Operações policiais causam prejuízo milionário a comerciantes de favelas do Rio, aponta relatório

RIO DE JANEIRO, RJ (FOLHAPRESS) – Mais da metade dos estabelecimentos comerciais nas favelas da Vila Cruzeiro, na Penha, e Mandela de Pedra, em Manguinhos, no Rio de Janeiro, precisou fechar as portas ao menos um dia por conta de operações policiais, entre 2021 e 2022.

O dado é parte do relatório “Favelas na Mira do Tiro: Impactos da Guerra às Drogas na Economia dos Territórios”, do CESEC (Centro de Estudos de Segurança e Cidadania).

Entre os donos de comércios, 51,3% disseram que foram obrigados a fechar temporariamente as lojas nos dias ações policiais. Na Vila Cruzeiro, os comerciantes fecharam as portas em média uma vez durante o ano. No Mandela de Pedra, a média foi de duas vezes no ano.

Procurada para comentar os dados do relatório, a Polícia Militar não respondeu.

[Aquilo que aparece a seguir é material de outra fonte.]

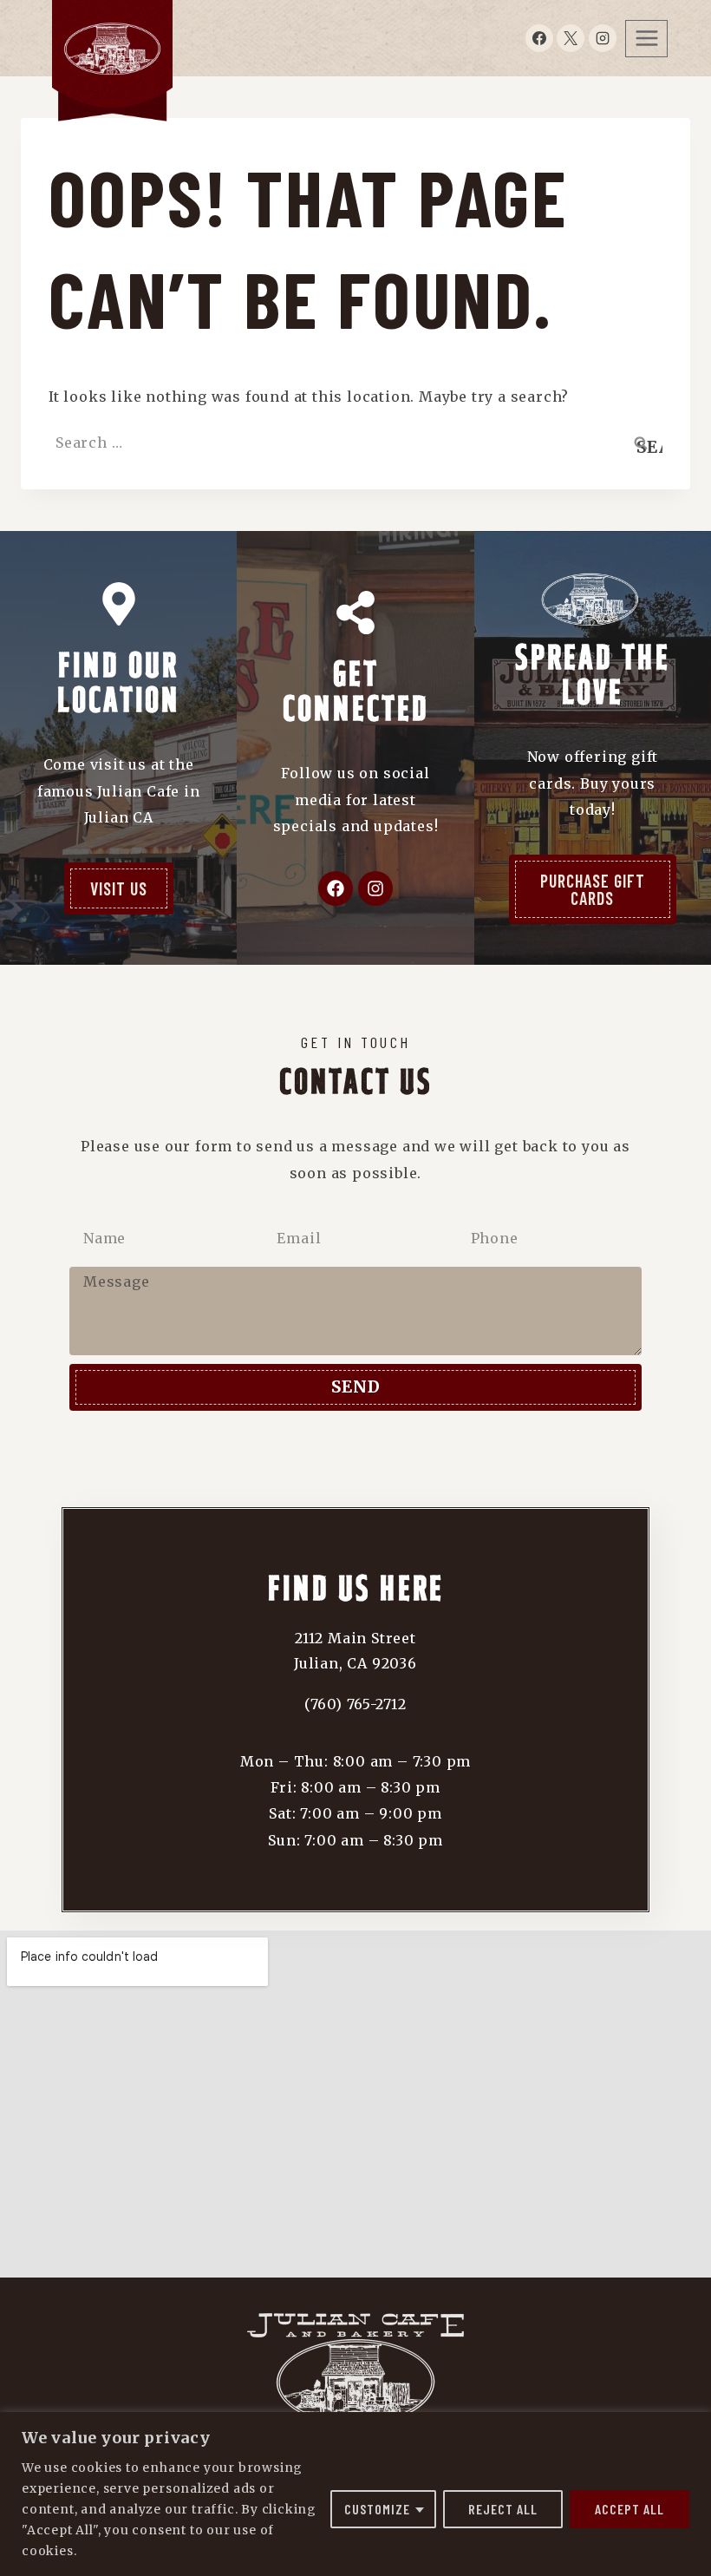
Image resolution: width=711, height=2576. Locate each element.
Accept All (629, 2509)
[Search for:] (355, 442)
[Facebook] (539, 38)
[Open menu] (646, 38)
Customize (377, 2509)
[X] (570, 38)
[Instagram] (602, 38)
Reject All (503, 2509)
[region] (355, 2494)
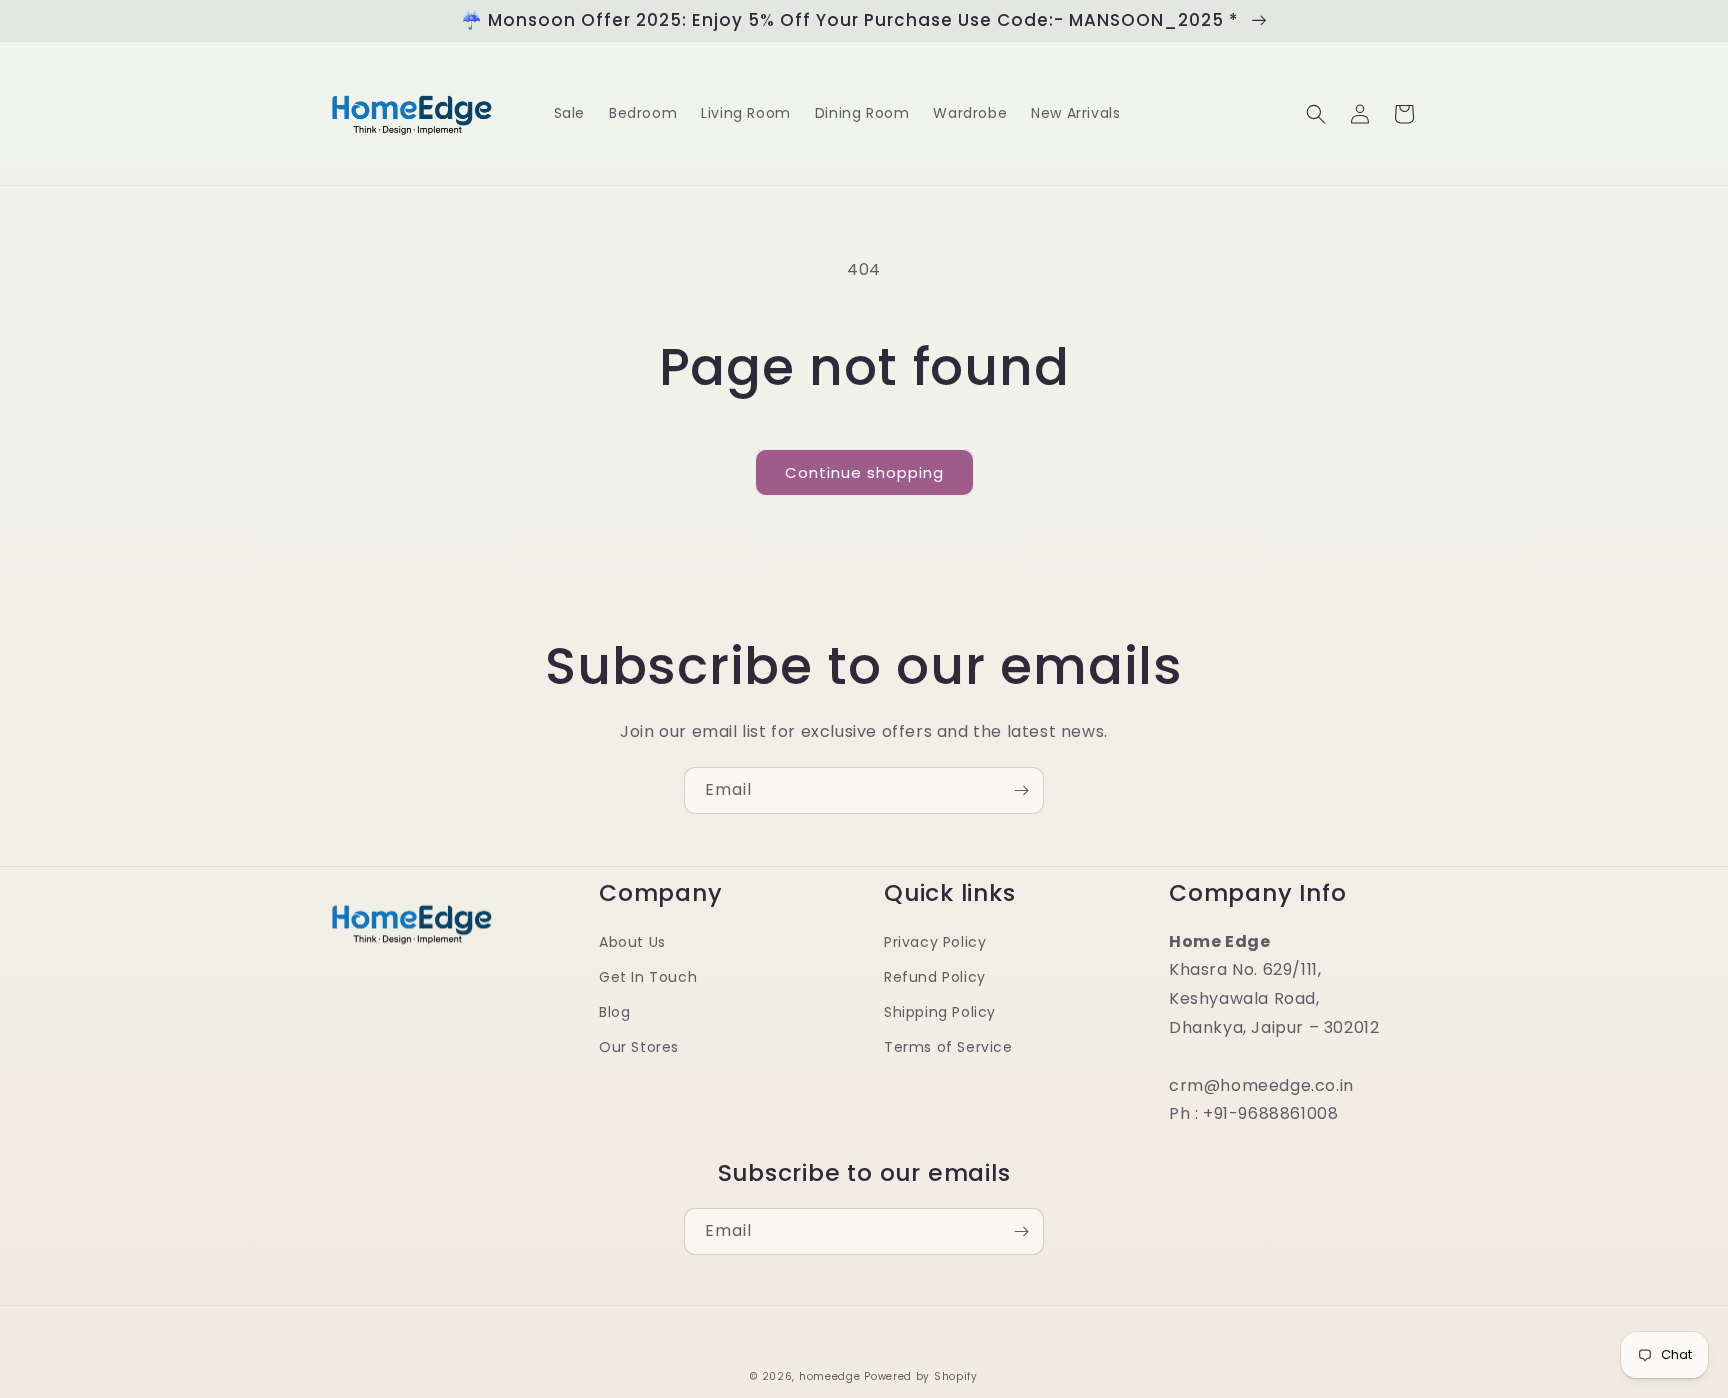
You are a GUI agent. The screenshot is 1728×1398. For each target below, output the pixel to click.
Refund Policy (935, 977)
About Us (632, 942)
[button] (1316, 114)
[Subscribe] (1021, 790)
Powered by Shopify (921, 1376)
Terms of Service (948, 1047)
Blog (614, 1012)
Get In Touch (648, 977)
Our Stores (639, 1047)
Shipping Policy (940, 1012)
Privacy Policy (935, 942)
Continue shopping (864, 472)
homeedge (830, 1376)
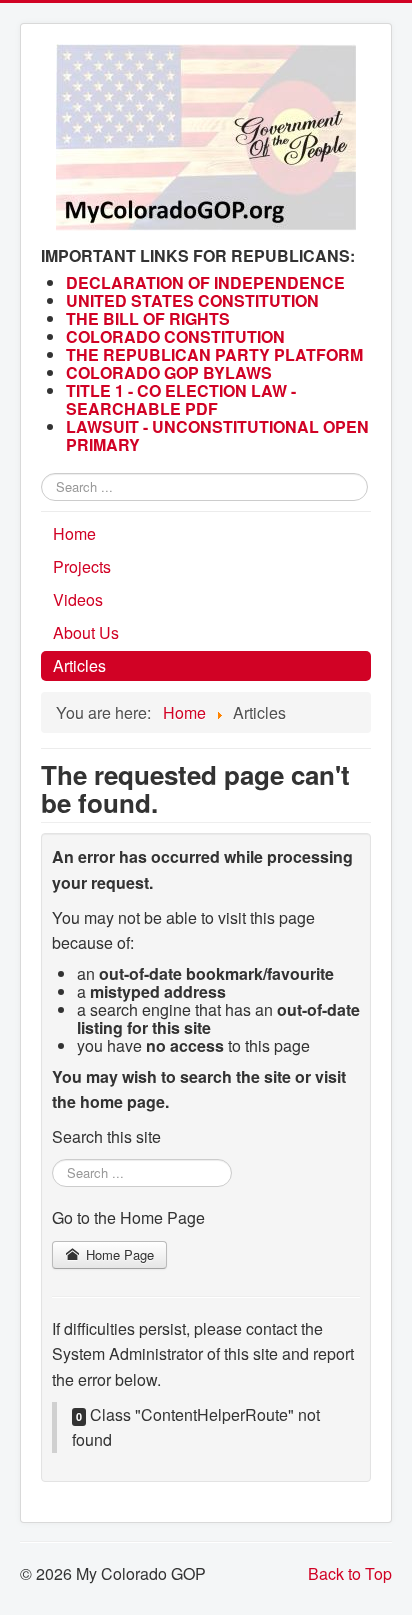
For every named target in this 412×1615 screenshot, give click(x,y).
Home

A pesquisa foi realizada nas duas favelas com mais confrontos com presença de policiais entre junho de 2021 e maio de 2022, segundo dados do Instituto Fogo Cruzado, que mapeia tiroteios. O estudo entrevistou donos de bares, lanchonetes, lojas de roupa, eletrônicos, oficinas e outros tipos de estabelecimentos, formalizados ou não. Ao todo, 77 comércios no Mandela de Pedra e 290 na Vila Cruzeiro foram consultados.

Nas duas comunidades, 74 tiveram problemas para receber e enviar encomendas; 63 tiveram a energia elétrica interrompida; 47 relataram interrupção na internet.

Somando dias fechados por conta de operações e bens danificados durante os confrontos, o estudo calcula que a perda no faturamento do comércio é de R$ 2,5 milhões por ano nas duas comunidades.

Jane Nobre, esteticista, tem um espaço de bronzeamento na laje no complexo da Maré. A comunidade, que não fez parte da pesquisa, também recebe operações policiais frequentemente.

“Quando tem operação policial, não posso atender no meu espaço. A laje do prédio é uma das mais altas da região. O risco de uma bala perdida ou de ser coagida por policiais é grande. Tem época em que operação é três ou quatro vezes por semana. Isso interfere poderosamente no fechamento do caixa”, afirma Jane.

Os tiroteios em operações também causaram prejuízo em equipamentos. Na Vila Cruzeiro, 18,7% dos comerciantes disseram ter sofrido com bens danificados ou destruídos, como perda de geladeiras e refrigeradores, além de marcas de tiros nas paredes, janelas e caixas d’água. Carros usados para prestar serviço também sofreram danos, segundo comerciantes. No Mandela, 9% dos lojistas tiveram prejuízos parecidos.

Jane afirma que teve equipamentos e móveis quebrados no dia 14 de fevereiro, durante uma operação policial na Maré. A PM não respondeu sobre o caso.

“Policiais entraram e quebraram espreguiçadeiras, freezer, teto, cadeiras. Não encontraram drogas, nem nada. Queria ser tratada da mesma forma que um comerciante da Barra da Tijuca, ou no centro da cidade.”

“Esses comércios são fundamentais para a renda das famílias nas favelas. São lanchonetes, bares, importantes não só economicamente, mas socialmente. Quando há uma operação policial que para tudo, fecha tudo, não é só prejuízo financeiro. É o impedimento das pessoas circularem onde vivem”, afirma Rachel Machado, socióloga e coordenadora da pesquisa.

A pesquisa também realizou questionário com 800 moradores dos complexos da Penha e de Manguinhos, com perguntas sobre a dificuldade de circulação em dias de tiroteio: 60,4% dos moradores disseram que ficaram impedidos de trabalhar por conta da violência armada nos 12 meses anteriores à pesquisa.

Os moradores perderam, em média, 7,5 dias de trabalho porque foram impedidos de trabalhar. O relatório estima que, se considerada a renda média de R$ 1.652 por adulto, o trabalho que deixou de ser realizado gerou uma perda anual de R$ 9,4 milhões.

“As consequências são diversas em muitas camadas. O estado, através das operações policiais violentas, prejudica a economia das favelas. Os moradores perdem trabalho, são impedidos de circular pela cidade”, afirma Rachel.